Defanged Malware Stages
Defanged copies of the litellm 1.82.8 supply chain attack stages. Attacker-controlled URLs have been neutralized to prevent accidental execution or network contact.
Files
| File | Stage | Description |
|---|---|---|
decoded_payload.py |
1 - Orchestrator | Decodes/executes Stage 2, encrypts output with RSA-4096, exfils to C2 |
stage2_collector.py |
2 - Credential Harvester | Collects SSH keys, cloud creds, K8s secrets, crypto wallets, env files, etc. Also performs K8s lateral movement and installs Stage 3 persistence |
stage3_persistence.py |
3 - C2 Backdoor | Polls C2 server every ~50min, downloads and executes arbitrary binaries.
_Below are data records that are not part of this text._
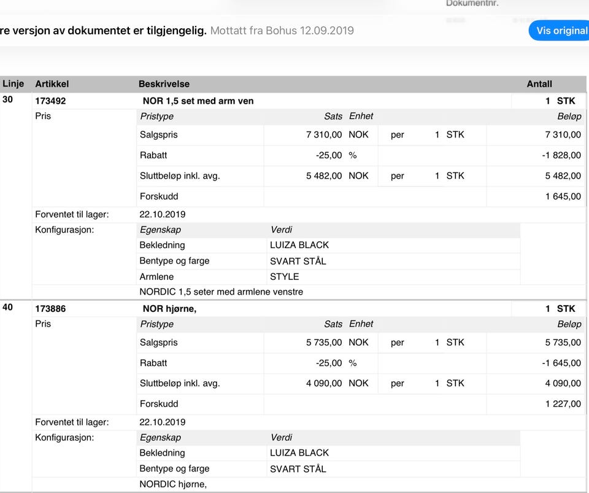
Task: Select the 1 645,00 Forskudd amount for line 30
Action: click(x=563, y=196)
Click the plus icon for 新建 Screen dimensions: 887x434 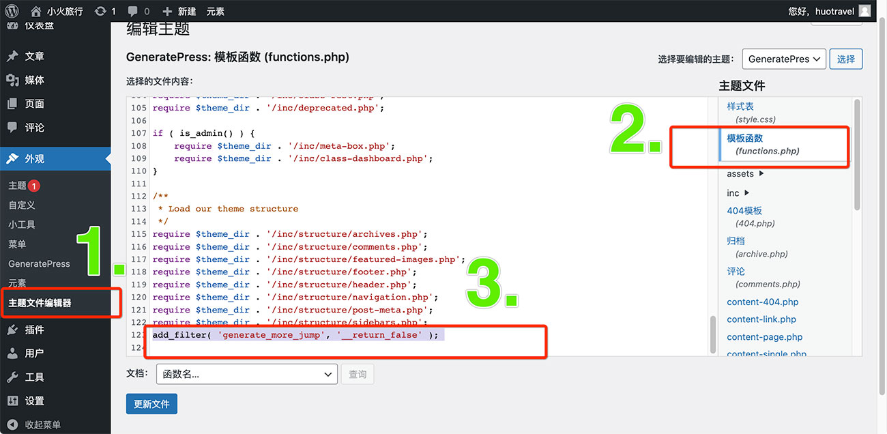pyautogui.click(x=167, y=11)
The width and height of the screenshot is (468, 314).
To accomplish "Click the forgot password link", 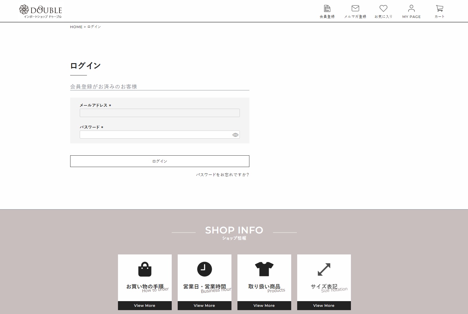I will tap(223, 175).
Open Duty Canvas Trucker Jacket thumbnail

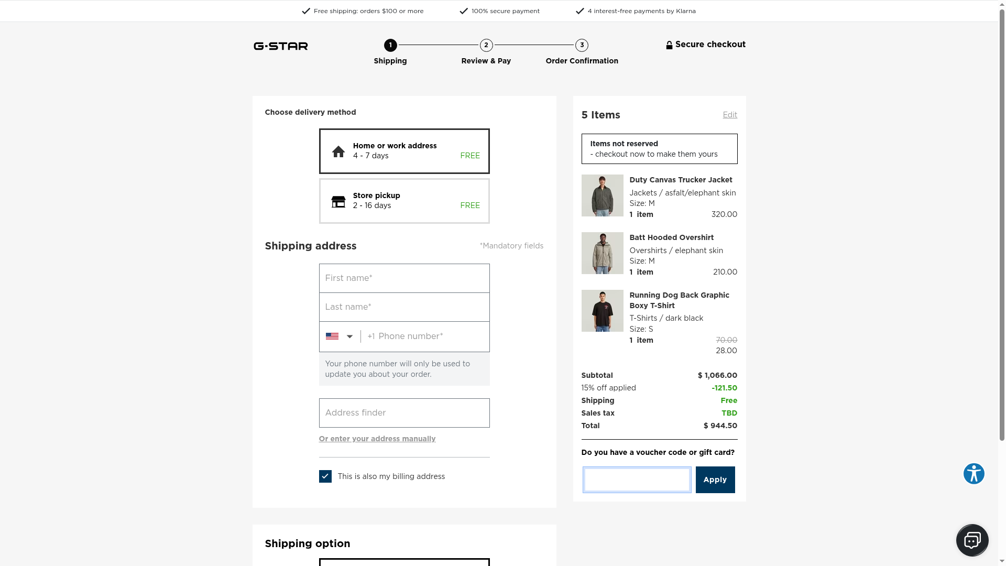(x=602, y=195)
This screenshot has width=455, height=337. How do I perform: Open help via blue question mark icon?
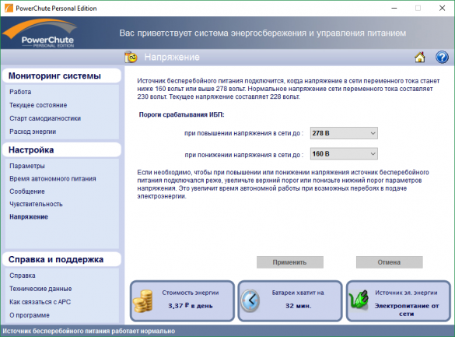pyautogui.click(x=442, y=57)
Installed as systemd user service "sysmon.service" |
monitor_c2.py |
Research tool | Polls the C2 endpoint every 60s, logs responses, and saves any new payloads to payloads/. When the C2 returns a YouTube URL the backdoor treats it as a dormant/no-op signal — the default response observed is https://www.youtube.com/watch?v=dQw4w9WgXcQ |
Defanging Applied
Only attacker-controlled infrastructure is defanged. Legitimate services the malware targets (AWS IMDS, K8s API, Slack, Discord, YouTube, amazonaws.com) are left intact since they are not malicious endpoints.
| Defanged | Role |
|---|---|
hXXps://models[.]litellm[.]cloud/ |
Credential exfiltration endpoint |
hXXps://checkmarx[.]zone/raw |
C2 polling endpoint |